DIRECTIONS
Repeat all of the data exactly. Leave nothing out.

═══

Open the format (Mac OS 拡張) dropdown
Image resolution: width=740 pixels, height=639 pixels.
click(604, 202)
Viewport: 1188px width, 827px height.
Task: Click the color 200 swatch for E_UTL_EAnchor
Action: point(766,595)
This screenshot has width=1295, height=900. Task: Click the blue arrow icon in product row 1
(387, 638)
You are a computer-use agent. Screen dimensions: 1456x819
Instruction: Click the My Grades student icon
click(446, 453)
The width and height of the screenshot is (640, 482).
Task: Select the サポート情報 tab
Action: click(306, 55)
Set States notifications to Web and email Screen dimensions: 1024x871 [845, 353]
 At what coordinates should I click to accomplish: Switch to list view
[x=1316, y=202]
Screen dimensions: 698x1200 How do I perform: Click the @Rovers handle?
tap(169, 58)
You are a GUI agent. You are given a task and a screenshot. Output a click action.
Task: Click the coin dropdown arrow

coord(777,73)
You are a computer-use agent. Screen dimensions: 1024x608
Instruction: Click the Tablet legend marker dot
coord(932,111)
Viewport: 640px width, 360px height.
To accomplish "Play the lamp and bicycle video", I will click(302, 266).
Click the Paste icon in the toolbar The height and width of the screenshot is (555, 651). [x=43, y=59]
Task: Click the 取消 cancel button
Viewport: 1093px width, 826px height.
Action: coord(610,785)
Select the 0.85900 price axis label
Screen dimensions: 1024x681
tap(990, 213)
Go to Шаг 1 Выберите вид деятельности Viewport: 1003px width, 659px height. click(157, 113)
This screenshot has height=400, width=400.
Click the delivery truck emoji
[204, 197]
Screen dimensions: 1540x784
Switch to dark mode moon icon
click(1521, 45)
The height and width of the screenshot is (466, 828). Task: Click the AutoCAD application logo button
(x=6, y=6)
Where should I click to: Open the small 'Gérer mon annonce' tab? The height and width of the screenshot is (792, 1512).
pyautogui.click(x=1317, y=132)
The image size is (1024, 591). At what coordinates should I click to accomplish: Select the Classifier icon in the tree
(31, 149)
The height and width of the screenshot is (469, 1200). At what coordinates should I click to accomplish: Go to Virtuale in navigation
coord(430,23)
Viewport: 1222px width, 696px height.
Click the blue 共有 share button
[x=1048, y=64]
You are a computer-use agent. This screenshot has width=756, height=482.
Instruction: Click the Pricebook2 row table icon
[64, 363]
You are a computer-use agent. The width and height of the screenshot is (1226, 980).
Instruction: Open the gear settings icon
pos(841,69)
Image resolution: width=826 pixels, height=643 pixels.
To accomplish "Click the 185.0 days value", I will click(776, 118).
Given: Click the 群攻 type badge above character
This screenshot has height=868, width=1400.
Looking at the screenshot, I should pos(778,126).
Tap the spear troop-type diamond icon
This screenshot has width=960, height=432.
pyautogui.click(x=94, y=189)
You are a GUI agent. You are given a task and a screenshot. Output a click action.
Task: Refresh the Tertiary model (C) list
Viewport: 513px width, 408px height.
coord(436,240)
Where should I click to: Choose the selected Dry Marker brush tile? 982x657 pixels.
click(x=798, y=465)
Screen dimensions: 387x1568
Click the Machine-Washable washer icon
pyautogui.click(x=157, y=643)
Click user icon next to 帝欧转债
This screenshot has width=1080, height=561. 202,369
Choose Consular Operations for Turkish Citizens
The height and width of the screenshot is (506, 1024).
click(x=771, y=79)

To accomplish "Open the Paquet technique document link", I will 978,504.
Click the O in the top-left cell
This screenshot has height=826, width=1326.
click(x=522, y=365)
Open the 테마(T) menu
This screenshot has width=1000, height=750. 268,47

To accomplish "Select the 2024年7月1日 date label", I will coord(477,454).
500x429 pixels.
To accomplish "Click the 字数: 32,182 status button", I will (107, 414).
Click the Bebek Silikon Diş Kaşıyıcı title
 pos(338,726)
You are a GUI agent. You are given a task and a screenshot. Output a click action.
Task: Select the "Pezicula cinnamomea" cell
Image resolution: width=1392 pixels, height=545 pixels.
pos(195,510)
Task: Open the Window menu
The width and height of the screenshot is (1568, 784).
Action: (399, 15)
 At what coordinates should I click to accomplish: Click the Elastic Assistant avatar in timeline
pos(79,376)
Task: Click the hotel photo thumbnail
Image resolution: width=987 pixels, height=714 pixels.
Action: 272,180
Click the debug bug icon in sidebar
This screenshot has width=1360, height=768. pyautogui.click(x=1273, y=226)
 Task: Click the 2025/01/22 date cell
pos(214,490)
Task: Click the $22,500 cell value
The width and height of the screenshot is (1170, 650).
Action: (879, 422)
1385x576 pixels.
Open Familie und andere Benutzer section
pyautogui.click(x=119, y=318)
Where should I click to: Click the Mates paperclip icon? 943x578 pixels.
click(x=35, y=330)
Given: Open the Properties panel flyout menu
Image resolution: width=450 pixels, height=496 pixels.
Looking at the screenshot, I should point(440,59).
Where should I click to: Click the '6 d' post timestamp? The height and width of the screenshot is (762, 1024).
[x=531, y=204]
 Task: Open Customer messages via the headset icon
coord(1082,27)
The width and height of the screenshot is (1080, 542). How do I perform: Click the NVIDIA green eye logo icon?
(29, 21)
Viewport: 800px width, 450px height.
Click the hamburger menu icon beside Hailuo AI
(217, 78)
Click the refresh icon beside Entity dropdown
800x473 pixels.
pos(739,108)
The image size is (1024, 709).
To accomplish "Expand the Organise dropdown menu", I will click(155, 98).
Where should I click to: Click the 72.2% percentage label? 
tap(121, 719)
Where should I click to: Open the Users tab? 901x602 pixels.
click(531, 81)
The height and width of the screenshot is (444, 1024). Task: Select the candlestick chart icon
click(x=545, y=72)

═══

TASK SOLUTION
Open the format (Mac OS 拡張) dropdown
Image resolution: width=740 pixels, height=639 pixels.
click(604, 202)
Viewport: 1188px width, 827px height.
Task: Click the color 200 swatch for E_UTL_EAnchor
Action: point(766,595)
This screenshot has width=1295, height=900. Task: Click the blue arrow icon in product row 1
(387, 638)
You are a computer-use agent. Screen dimensions: 1456x819
Instruction: Click the My Grades student icon
click(446, 453)
The width and height of the screenshot is (640, 482).
Task: Select the サポート情報 tab
Action: click(306, 55)
Set States notifications to Web and email Screen dimensions: 1024x871 [845, 353]
 At what coordinates should I click to accomplish: Switch to list view
[x=1316, y=202]
Screen dimensions: 698x1200 How do I perform: Click the @Rovers handle?
tap(169, 58)
You are a GUI agent. You are given a task and a screenshot. Output a click action.
Task: Click the coin dropdown arrow

coord(777,73)
You are a computer-use agent. Screen dimensions: 1024x608
Instruction: Click the Tablet legend marker dot
coord(932,111)
Viewport: 640px width, 360px height.
To accomplish "Play the lamp and bicycle video", I will click(302, 266).
Click the Paste icon in the toolbar The height and width of the screenshot is (555, 651). [x=43, y=59]
Task: Click the 取消 cancel button
Viewport: 1093px width, 826px height.
Action: coord(610,785)
Select the 0.85900 price axis label
Screen dimensions: 1024x681
tap(990, 213)
Go to Шаг 1 Выберите вид деятельности Viewport: 1003px width, 659px height. click(157, 113)
This screenshot has height=400, width=400.
Click the delivery truck emoji
[204, 197]
Screen dimensions: 1540x784
Switch to dark mode moon icon
click(1521, 45)
The height and width of the screenshot is (466, 828). Task: Click the AutoCAD application logo button
(x=6, y=6)
Where should I click to: Open the small 'Gérer mon annonce' tab? The height and width of the screenshot is (792, 1512).
pyautogui.click(x=1317, y=132)
The image size is (1024, 591). At what coordinates should I click to accomplish: Select the Classifier icon in the tree
(31, 149)
The height and width of the screenshot is (469, 1200). At what coordinates should I click to accomplish: Go to Virtuale in navigation
coord(430,23)
Viewport: 1222px width, 696px height.
Click the blue 共有 share button
[x=1048, y=64]
You are a computer-use agent. This screenshot has width=756, height=482.
Instruction: Click the Pricebook2 row table icon
[64, 363]
You are a computer-use agent. The width and height of the screenshot is (1226, 980).
Instruction: Open the gear settings icon
pos(841,69)
Image resolution: width=826 pixels, height=643 pixels.
To accomplish "Click the 185.0 days value", I will click(776, 118).
Given: Click the 群攻 type badge above character
This screenshot has height=868, width=1400.
Looking at the screenshot, I should pos(778,126).
Tap the spear troop-type diamond icon
This screenshot has width=960, height=432.
pyautogui.click(x=94, y=189)
You are a GUI agent. You are given a task and a screenshot. Output a click action.
Task: Refresh the Tertiary model (C) list
Viewport: 513px width, 408px height.
coord(436,240)
Where should I click to: Choose the selected Dry Marker brush tile? 982x657 pixels.
click(x=798, y=465)
Screen dimensions: 387x1568
Click the Machine-Washable washer icon
pyautogui.click(x=157, y=643)
Click user icon next to 帝欧转债
This screenshot has width=1080, height=561. 202,369
Choose Consular Operations for Turkish Citizens
The height and width of the screenshot is (506, 1024).
click(x=771, y=79)

To accomplish "Open the Paquet technique document link", I will 978,504.
Click the O in the top-left cell
This screenshot has height=826, width=1326.
click(x=522, y=365)
Open the 테마(T) menu
This screenshot has width=1000, height=750. 268,47

To accomplish "Select the 2024年7月1日 date label", I will coord(477,454).
500x429 pixels.
To accomplish "Click the 字数: 32,182 status button", I will (107, 414).
Click the Bebek Silikon Diş Kaşıyıcı title
 pos(338,726)
You are a GUI agent. You are given a task and a screenshot. Output a click action.
Task: Select the "Pezicula cinnamomea" cell
Image resolution: width=1392 pixels, height=545 pixels.
pos(195,510)
Task: Open the Window menu
The width and height of the screenshot is (1568, 784).
Action: (399, 15)
 At what coordinates should I click to accomplish: Click the Elastic Assistant avatar in timeline
pos(79,376)
Task: Click the hotel photo thumbnail
Image resolution: width=987 pixels, height=714 pixels.
Action: 272,180
Click the debug bug icon in sidebar
This screenshot has width=1360, height=768. pyautogui.click(x=1273, y=226)
 Task: Click the 2025/01/22 date cell
pos(214,490)
Task: Click the $22,500 cell value
The width and height of the screenshot is (1170, 650).
Action: (879, 422)
1385x576 pixels.
Open Familie und andere Benutzer section
pyautogui.click(x=119, y=318)
Where should I click to: Click the Mates paperclip icon? 943x578 pixels.
click(x=35, y=330)
Given: Open the Properties panel flyout menu
Image resolution: width=450 pixels, height=496 pixels.
Looking at the screenshot, I should point(440,59).
Where should I click to: Click the '6 d' post timestamp? The height and width of the screenshot is (762, 1024).
[x=531, y=204]
 Task: Open Customer messages via the headset icon
coord(1082,27)
The width and height of the screenshot is (1080, 542). How do I perform: Click the NVIDIA green eye logo icon?
(29, 21)
Viewport: 800px width, 450px height.
Click the hamburger menu icon beside Hailuo AI
(217, 78)
Click the refresh icon beside Entity dropdown
800x473 pixels.
pos(739,108)
The image size is (1024, 709).
To accomplish "Expand the Organise dropdown menu", I will click(155, 98).
Where should I click to: Click the 72.2% percentage label? 
tap(121, 719)
Where should I click to: Open the Users tab? 901x602 pixels.
click(531, 81)
The height and width of the screenshot is (444, 1024). Task: Select the candlestick chart icon
click(x=545, y=72)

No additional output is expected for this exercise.